The Epic of Gilgamesh. This was required reading for a class I’m taking in non-Western mythology. It is the Penguin Classics edition by Sandars, and did a pretty good job of putting the text into readable English. The story is deceptively short: the epic itself takes only 58 pages of the 128-page book. There is an excellent introduction with the history of the epic and its discovery, but for a critical edition, the lack of an index was disappointing (and annoying, when discussing the book in class).
The Arcanum by Thomas Wheeler. A supernatural thriller in which Arthur Conan Doyle, Harry Houdini, H.P. Lovecraft, and Marie Laveau try to recover the lost Book of Enoch while Aliester Crowley lurks in the shadows. I shall review the book by way of analogy. Wheeler’s The Arcanum is to Charles Williams’ War in Heaven as the movie Van Helsing is to the movie Mary Shelley’s Frankenstein.
The Philosophy of Horror or Paradoxes of the Heart by Noel Carroll. This is the book I’ve been looking for. An intelligent examination of the horror genre: what horror is, why it is effective, and why we read it. Some of the philosophical musings went right over my head, but I think I’ll read this book again some day.
Lost Horizon by James Hilton. There is a micro-genre of stories about people having philosophical awakenings after their experiences in the first World War, and this was recommended to me as one of the best.

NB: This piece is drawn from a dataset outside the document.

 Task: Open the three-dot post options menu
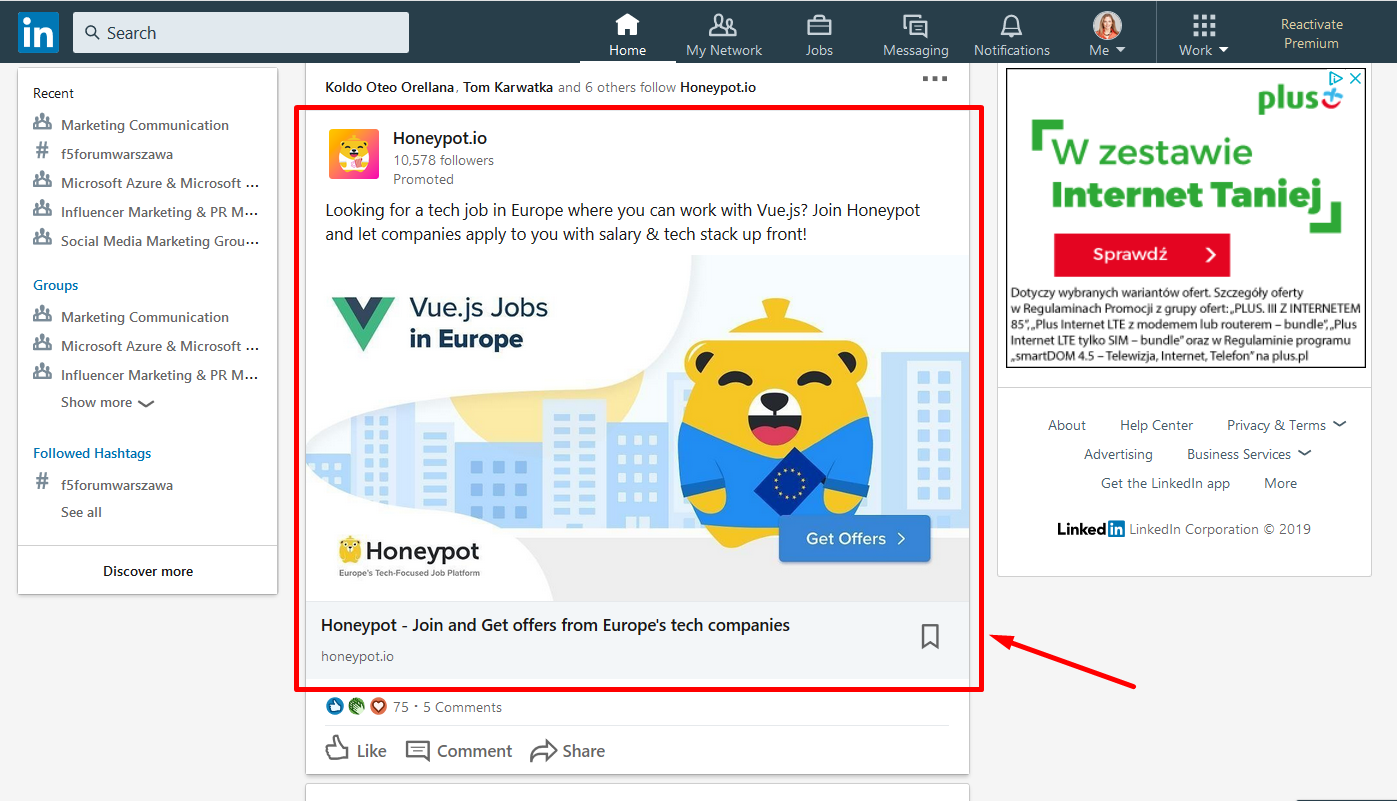[x=934, y=79]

A hijacked airplane is flown to a remote village in Tibet called Shangri-La. The four passengers on the plane adapt to Shangri-La in different ways, and the main character, Conway, develops a special relationship with the High Lama. Some of the philosophy seemed a little woo-woo New-Agey, but the story was interesting — especially the ambiguous ending — and certain passages about the escalation of violence in society seemed almost prescient.
A New Kind of Christian by Brian McClaren. This is the first book of McClaren’s trilogy about pastor Dan Poole, and consists mostly of conversations between Poole and his daughter’s high school science teacher, Neo. Poole is a fictional character, but the the evolution of Poole’s thoughts about the church and Christianity are meant to mirror McClaren’s own process. I had mixed feelings about this book; some of the questions it raised were ones I’ve had myself. And I appreciated much of what was said about Christianity in a post-modern culture. However, I thought the book spent a lot more time talking about what is broken, and less about what we should be doing. In that respect, I enjoyed a more recent McClaren book, A Generous Orthodoxy, which I felt was more positive in tone.

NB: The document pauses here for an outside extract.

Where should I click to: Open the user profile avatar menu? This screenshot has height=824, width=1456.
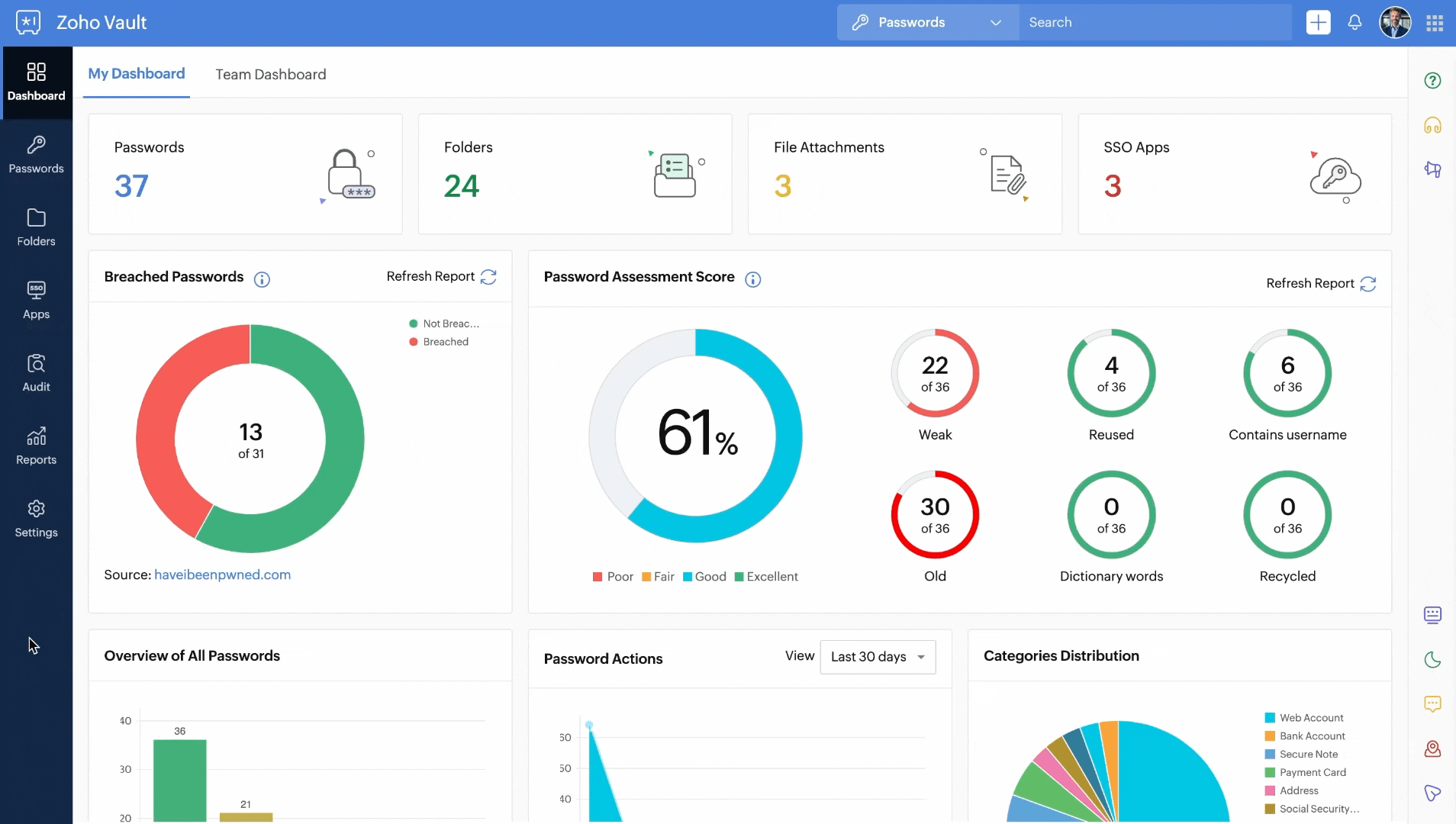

One other thing that occurred to me while reading the book was a question of who the book was for. It just seemed that someone would already have to be open to certain aspects of pomo theology to move past the first couple of chapters. But the book raised enough good points that I think I’ll continue with the next two volumes in the series: The Story We Find Ourselves In and The Last Word and the Word After That.